I just finished the book 1913 by Oliver DeMille and really appreciated how easy it was to read, grasp the facts, and understand the underlying principles.  In this book Oliver discusses the impact of three events that happened without much fanfare in 1913, and a fourth in 1936, that dramatically changed the course of freedom in America.

I believe anyone could read this book and understand it, regardless of their prior knowledge in history, political science, or civics. I also think everyone should read this book regardless of their level of interest in history or politics. As Oliver writes, it’s our duty as Free citizens to study and understand our government and its history.

The less we understanding our governing systems…the less free we will become.

This is a book for everyone.
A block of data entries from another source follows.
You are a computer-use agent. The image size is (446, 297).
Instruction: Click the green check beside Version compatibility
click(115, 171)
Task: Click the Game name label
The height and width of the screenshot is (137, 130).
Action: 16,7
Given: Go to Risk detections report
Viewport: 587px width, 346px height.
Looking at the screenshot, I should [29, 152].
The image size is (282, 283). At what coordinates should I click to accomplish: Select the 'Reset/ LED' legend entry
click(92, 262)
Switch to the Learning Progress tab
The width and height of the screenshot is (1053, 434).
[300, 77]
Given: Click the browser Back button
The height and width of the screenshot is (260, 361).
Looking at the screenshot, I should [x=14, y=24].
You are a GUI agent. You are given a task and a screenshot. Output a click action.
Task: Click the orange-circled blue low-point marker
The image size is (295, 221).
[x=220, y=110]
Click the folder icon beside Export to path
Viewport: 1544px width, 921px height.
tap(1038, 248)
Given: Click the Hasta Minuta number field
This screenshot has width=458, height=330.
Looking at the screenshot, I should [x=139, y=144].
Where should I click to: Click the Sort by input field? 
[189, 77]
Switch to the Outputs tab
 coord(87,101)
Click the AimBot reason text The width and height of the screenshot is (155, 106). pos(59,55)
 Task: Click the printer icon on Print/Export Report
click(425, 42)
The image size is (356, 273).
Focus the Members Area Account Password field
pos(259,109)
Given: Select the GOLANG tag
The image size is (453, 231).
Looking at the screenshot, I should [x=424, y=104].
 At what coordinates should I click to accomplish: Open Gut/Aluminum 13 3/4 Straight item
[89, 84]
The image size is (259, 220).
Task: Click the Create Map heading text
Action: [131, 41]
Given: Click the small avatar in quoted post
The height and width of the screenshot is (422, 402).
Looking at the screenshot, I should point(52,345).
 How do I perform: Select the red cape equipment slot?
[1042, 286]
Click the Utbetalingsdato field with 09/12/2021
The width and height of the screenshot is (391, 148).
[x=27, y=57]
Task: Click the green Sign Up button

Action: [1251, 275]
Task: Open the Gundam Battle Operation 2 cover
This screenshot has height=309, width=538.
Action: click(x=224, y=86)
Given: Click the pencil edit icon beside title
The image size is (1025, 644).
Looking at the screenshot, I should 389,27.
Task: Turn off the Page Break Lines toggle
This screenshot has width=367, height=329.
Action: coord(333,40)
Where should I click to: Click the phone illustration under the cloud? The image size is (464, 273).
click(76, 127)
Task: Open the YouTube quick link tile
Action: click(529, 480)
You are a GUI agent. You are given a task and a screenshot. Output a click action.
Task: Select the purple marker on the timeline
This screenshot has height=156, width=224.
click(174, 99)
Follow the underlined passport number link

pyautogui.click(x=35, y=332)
It does a nice job framing how our governing bodies at local, state, and national levels are supposed to work together and all the checks that were in place to keep our federal government from encroaching into areas beyond its original intent.  The writing style is very accessible which makes it a great tool for a widespread education platform like LIFE.

Once you get the principle framework of how our government ‘should’ work, you can apply those principles into scenarios and have informed opinions. Here’s an example; with the elections this year people are becoming more vocal about their opinions on government policy and operations. I saw a comment where someone thought the process of using the Electoral College was unfair and the winner of the presidential election should be based on popular vote across the entire US. The process of electing a president in the US is never discussed in Demille’s book, but, after gaining some basic understanding of our systems you can easily see how a ‘popular vote’ model for electing a president doesn’t resemble the representative form of government our founders had in mind. A popular vote may sound good initially, but there are principles that America was founded on and (is supposed to) operate on that refute the concept.

Very simply, this is a great read.  Great to share with family and friends.  This will be a required read for all our kids, aged 12 and older.